Matt Mosley: Mark, the funniest thing in the whole Donovan McNabb overtime storyline is that he wanted to know what would happen in a playoff game or Super Bowl. Oops, there's another rule Andy Reid needs to discuss with No. 5. But I think it's definitely something the rules committee should talk about after the season. The college overtime rule is flawed in its own right, but at least it produces an outcome. I'm not sure why the league doesn't simply begin another 15-minute sudden-death overtime. I realize the TV networks don't like the thought of a 1 p.m. ET game lasting until 5, but it's not like we have a tie every season. In fact, it had been six years since the last tie. And are we really worried about a game going five or six overtimes -- like hockey? Even the NHL came up with a way (shootouts) to bring a sense of closure after overtimes in the regular-season. The league should put aside its fears and simply play another overtime period. It's bad enough to have to watch the Eagles and Bengals play to a 13-13 tie through five quarters. The least the league can do is provide a better ending.
Kathleen in New York writes: I don't understand the issue with Donovan McNabb not knowing the rule about ties. Tiger doesn't know all the rules in his sport. Which is why he often asks the rules officials for clarification. Venus Williams lost track of the score in one of her matches. No one is calling them nitwits -- because they aren't. So, Donovan doesn't know every rule. He wanted to play to win the game. How is that a bad thing?

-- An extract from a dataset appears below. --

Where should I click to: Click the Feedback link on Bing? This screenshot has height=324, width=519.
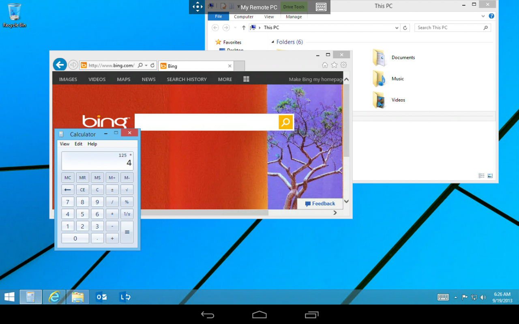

Mosley: Kathleen, I wish you could see my copy of the USGA Rules of Golf. It's something I live by -- as any of my usual playing partners (Werder, Archer, Cowlishaw, Torn, Logsdon) would attest. The rules of golf outnumber the rules of football, 30 to 1 -- or maybe more. And some of them are so archaic that you need a rules official to interpret them for you. In football, there are some basic rules that we sort of expect everyone to grasp. The rule that regular-season games end after a single overtime period has been around for years. Sure, it's a little easier to realize the goal posts have been moved back 10 yards when you stop running into them, but the overtime rule is fairly accessible to someone who's played in the league for a decade. And forgetting the score in tennis doesn't really have much to do with knowing the rules. Venus may just be a little forgetful at times.

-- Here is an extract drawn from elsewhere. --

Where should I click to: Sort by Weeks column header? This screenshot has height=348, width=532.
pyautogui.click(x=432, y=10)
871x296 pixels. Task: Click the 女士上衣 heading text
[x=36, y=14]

Rich in Philly wants to know: Matt, can you please make your blog printable? Good for take along reading!!
Mosley: Rich, I'm not sure why you're having trouble with this. We use my blogs as placemats for every meal. But I will mention this to the NFC Beast IT department. Expect to hear something back in the early part of 2009.
Richard in Dallas has something on his mind: Matt, my boss and I were talking this morning, and he brought up a good point. When is Adam "Pacman" Jones supposed to be coming back. The last thing I heard was that his suspension was indefinite, and since his security detail got the boot, I figure he did also. Should we expect to hear anything else on this subject?
Mosley: Richard, first of all it's considered poor form to kiss up to your boss on this blog. Regarding Pacman's situation, he was suspended indefinitely, but he can now apply for reinstatement via NFL commissioner Roger Goodell. Cowboys owner Jerry Jones has already said he'd welcome Pacman back into the fold, but it's not his decision.
We're told that Pacman has spent time commuting from Boston to Dallas during rehab, which is unlike any of the rehabs I've come across. We've heard from several sources that Goodell was very angry that he was having to discipline Pacman again. Goodell hates it when a player's conduct overshadows what's taking place on the field. That's why you shouldn't hold your breath about his return. The commissioner could reinstate him right now if he wanted to, but that would really surprise me. But who knows. If experts in the field of alcohol abuse convince Goodell that Pacman's recovery hinges on him being in an NFL locker room, maybe that would be enough to sway things.
Folks, you've been wonderful.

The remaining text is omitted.